◆ Task input ◆
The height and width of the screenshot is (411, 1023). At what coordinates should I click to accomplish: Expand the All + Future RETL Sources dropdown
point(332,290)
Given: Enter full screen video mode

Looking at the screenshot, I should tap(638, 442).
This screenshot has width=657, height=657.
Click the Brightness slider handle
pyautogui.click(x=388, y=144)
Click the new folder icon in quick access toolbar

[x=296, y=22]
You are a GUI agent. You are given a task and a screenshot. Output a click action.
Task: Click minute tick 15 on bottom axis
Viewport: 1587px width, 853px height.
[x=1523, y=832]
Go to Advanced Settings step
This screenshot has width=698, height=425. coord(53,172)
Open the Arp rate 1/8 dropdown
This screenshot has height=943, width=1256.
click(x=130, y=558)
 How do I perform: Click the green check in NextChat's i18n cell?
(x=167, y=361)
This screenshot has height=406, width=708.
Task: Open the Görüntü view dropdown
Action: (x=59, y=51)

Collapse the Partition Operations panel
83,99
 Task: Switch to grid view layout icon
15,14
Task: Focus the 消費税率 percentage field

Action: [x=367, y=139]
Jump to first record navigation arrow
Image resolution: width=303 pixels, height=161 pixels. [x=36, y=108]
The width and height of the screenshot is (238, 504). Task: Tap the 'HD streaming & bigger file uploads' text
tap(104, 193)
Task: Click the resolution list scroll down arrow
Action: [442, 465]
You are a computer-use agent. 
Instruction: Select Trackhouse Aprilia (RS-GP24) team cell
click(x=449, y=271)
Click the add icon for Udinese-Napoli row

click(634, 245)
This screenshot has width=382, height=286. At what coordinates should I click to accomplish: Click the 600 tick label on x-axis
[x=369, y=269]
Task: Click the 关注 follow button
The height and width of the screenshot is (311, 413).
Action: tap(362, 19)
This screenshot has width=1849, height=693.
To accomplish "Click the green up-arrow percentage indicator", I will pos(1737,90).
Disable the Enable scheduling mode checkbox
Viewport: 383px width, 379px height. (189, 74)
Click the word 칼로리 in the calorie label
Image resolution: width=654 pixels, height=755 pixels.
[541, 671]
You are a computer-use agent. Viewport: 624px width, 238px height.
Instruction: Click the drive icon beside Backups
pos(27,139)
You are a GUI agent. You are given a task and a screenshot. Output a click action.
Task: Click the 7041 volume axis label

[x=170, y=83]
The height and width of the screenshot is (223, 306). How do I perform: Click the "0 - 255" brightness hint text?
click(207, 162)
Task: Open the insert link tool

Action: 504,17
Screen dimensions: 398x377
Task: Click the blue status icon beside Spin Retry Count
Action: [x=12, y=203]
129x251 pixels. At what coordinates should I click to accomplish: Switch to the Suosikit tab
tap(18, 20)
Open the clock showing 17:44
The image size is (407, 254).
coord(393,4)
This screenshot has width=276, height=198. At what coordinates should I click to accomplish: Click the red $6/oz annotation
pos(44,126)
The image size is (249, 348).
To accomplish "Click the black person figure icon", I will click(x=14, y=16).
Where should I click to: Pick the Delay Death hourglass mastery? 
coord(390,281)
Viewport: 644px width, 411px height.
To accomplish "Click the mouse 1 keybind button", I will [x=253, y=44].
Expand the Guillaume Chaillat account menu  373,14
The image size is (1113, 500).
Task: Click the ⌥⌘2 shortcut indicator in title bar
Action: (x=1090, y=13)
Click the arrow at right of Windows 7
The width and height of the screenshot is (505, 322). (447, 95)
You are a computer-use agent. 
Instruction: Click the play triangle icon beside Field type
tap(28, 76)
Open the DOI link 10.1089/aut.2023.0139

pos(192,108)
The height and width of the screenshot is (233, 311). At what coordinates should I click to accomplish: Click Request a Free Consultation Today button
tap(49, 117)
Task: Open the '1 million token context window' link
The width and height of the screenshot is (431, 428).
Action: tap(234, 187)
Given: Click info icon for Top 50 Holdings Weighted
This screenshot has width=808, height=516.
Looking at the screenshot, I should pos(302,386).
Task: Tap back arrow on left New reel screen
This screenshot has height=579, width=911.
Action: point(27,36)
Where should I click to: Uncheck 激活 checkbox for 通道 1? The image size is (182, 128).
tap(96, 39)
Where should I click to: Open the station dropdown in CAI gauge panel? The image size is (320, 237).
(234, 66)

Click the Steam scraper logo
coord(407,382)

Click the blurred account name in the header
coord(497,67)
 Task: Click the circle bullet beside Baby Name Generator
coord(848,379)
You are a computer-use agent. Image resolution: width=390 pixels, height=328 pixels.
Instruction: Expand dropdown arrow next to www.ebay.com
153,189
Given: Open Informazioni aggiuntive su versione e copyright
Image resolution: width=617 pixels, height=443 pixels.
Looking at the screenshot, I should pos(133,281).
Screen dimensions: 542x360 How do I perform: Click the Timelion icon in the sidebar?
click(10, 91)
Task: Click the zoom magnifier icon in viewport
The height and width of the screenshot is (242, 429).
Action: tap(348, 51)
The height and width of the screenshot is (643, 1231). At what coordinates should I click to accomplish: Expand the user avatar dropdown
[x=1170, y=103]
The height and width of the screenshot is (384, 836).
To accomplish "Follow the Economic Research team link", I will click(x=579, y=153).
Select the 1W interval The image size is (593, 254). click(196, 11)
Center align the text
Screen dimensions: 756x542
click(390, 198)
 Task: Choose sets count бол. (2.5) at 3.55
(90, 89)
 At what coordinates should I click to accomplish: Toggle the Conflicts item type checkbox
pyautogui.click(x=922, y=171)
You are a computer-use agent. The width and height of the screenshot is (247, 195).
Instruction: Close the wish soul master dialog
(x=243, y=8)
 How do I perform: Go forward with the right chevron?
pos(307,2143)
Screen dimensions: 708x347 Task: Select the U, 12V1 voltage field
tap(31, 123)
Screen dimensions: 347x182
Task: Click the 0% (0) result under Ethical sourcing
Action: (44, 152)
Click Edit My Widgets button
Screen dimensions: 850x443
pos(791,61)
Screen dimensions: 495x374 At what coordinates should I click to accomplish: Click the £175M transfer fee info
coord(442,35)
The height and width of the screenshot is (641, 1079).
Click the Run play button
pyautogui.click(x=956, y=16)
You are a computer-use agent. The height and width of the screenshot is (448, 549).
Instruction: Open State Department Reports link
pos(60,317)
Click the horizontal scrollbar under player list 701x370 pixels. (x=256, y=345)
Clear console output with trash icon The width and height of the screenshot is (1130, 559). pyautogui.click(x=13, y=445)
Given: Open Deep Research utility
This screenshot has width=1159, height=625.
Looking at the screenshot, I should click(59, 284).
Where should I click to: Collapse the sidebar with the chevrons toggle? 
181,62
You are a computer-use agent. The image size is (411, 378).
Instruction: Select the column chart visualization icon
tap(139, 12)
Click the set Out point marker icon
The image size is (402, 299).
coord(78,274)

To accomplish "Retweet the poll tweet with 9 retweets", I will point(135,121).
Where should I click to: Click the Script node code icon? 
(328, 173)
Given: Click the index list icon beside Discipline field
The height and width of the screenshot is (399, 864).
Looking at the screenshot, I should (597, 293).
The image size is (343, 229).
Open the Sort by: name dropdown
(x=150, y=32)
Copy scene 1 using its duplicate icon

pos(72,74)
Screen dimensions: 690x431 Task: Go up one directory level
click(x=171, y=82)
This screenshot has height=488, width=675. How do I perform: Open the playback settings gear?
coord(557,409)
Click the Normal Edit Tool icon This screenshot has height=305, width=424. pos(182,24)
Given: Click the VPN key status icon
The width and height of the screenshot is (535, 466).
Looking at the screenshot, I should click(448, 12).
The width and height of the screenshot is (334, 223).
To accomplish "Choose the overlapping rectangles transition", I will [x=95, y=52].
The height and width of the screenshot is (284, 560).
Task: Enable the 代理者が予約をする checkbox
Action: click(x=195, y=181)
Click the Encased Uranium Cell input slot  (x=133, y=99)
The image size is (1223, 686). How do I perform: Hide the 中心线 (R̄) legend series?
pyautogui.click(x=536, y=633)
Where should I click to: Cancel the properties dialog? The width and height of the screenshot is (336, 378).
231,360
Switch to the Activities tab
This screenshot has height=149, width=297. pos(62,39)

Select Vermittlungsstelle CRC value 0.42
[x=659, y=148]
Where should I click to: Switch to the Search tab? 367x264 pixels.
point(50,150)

◆ Exercise objective ◆
All lines above holding the word "computer" make up the answer; copy each one.

◆ Response for this exercise ◆
You are a computer-use agent. 
You are a computer-use agent. Viewport: 624px width, 238px height.
You are a computer-use agent. 
You are a computer-use agent. Image resolution: width=390 pixels, height=328 pixels.
You are a computer-use agent. The width and height of the screenshot is (247, 195).
You are a computer-use agent. The height and width of the screenshot is (448, 549).
You are a computer-use agent. The image size is (411, 378).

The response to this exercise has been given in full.